Screenshot grounding data
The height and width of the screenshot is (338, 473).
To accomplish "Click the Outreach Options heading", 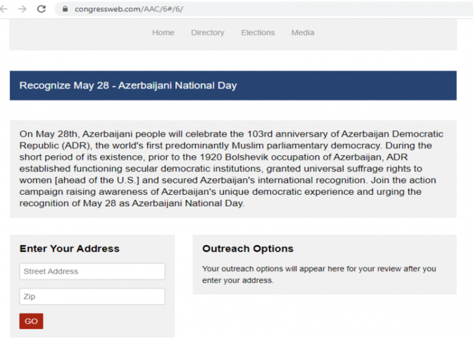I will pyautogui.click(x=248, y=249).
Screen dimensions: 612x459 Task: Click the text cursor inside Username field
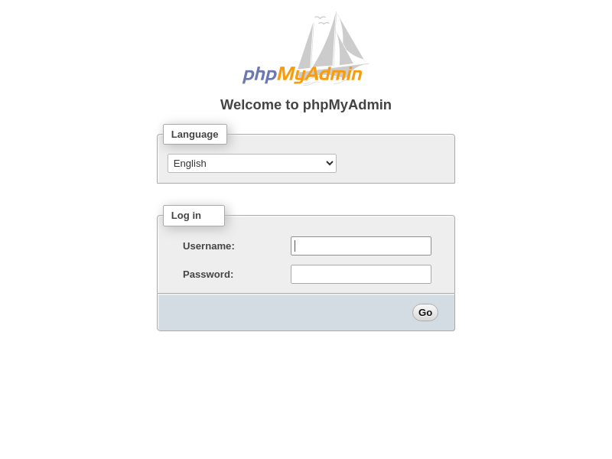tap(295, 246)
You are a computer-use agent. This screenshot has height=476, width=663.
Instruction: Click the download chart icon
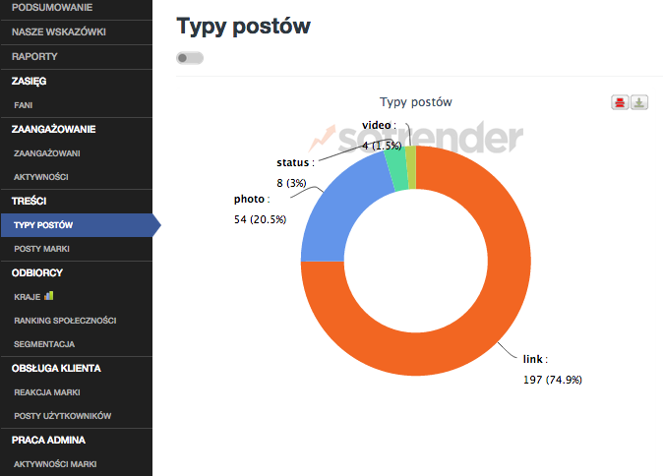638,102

◆ **WHAT IS EXPECTED**
From the entries above, copy each line that holds "height".

◆ **SOLUTION TO THE PROBLEM**
The height and width of the screenshot is (338, 473).
You are a computer-use agent. This screenshot has height=476, width=663.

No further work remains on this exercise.